ジップの必殺の一撃をなんとか止めたリーダー個体。その口が大きな孤を描き笑う
「ゴブゴブッフッフ…… ! ギョ!」
”きゅりりりりぃぃん!”
が、ジップは止まらず、そのままリーダー個体のショートソードの刃の上をバスターソードが走る。
「ギョォ!」
”キィィィン!”
バスターソードの刃は徐々にショートソードを侵食、そして甲高い音とともに半ばから斬りとばす。リーダー個体の首といっしょに
「ほう……。面白い技だ」
と、腕を組んで観戦していたガハルトが唸る
「あの剣、よっぽど良い金(属)でできとるようだな」
と、ダイインドゥ
「は、速い!」
とはイザークだ
「……ふん!」
「グゲェ!」
アトスの方は実直に。一体一体確実に戦斧を青ゴブリンの肩口に落としていく。そのまま胸部まで切り裂かれ青ゴブリンは靄とともに消えていく
「まったく危なげないな。

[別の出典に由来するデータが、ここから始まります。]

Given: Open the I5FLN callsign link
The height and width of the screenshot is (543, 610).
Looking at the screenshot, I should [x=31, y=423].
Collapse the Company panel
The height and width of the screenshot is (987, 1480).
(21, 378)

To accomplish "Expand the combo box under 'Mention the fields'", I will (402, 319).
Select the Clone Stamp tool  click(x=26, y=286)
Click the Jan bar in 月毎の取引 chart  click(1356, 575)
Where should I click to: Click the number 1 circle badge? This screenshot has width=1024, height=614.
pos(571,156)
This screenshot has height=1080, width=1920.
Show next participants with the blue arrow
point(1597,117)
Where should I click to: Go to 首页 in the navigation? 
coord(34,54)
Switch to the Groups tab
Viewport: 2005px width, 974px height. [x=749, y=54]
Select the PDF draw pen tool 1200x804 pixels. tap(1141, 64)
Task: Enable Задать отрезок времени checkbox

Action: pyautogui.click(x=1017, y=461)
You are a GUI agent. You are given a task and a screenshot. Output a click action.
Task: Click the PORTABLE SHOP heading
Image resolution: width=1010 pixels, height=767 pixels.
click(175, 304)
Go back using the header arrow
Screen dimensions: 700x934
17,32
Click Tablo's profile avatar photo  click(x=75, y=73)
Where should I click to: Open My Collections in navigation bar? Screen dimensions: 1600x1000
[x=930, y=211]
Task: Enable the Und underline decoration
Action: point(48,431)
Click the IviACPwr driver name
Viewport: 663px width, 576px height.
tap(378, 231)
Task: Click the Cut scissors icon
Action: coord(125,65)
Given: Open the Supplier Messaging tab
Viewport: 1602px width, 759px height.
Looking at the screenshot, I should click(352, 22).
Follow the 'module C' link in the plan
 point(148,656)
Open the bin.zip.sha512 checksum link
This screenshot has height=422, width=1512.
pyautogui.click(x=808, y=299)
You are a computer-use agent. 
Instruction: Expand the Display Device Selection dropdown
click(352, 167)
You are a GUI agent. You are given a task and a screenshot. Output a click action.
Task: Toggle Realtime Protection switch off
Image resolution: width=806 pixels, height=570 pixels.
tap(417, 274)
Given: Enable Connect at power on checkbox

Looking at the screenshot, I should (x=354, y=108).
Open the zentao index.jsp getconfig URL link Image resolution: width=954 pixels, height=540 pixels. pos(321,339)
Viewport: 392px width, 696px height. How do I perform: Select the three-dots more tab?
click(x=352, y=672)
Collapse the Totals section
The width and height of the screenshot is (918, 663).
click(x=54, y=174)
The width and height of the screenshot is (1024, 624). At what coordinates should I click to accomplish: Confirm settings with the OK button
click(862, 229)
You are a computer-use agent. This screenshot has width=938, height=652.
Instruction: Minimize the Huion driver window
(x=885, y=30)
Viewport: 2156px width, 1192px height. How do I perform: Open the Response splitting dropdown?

……つまらん」
と、腕を組み戦場を睥睨するガハルト
「そ、そりゃそうでしょ! ガハルトさん! ジップさんだって有名な”金”の冒険者なんだしぃ!」
「温い依頼ばかりで鈍ってると思っていたがな」
「……いいんです? そんなこと言って~~。ジップさんたちも修業に加わったらますますガハルトさんの”獲物”が減りますよ?」
「……むむ。それは困るな」
「そらよ!」
「ゲビィ!」
最後の一体がジップに首を飛ばされる。
「ま、楽勝だな! ん? ナイフ、ドロップするんだな」
所々に転がっているナイフ。その内の一本を拾い上げるジップ
「うむ、それらはワシの方で預かろう。鋳潰して武器をこさえてやるわい」
と、ドロップ品回収に動くドワーフ親子
「それは楽しみだな。うん?」
再び石柱が輝く。
「ゲッキョ!」
「ゲヒィーーィ!」
「ゲㇶヒィ!」 「ゲッホォーー!」
続々とでてくる青ゴブリン軍団。その数20はいようか。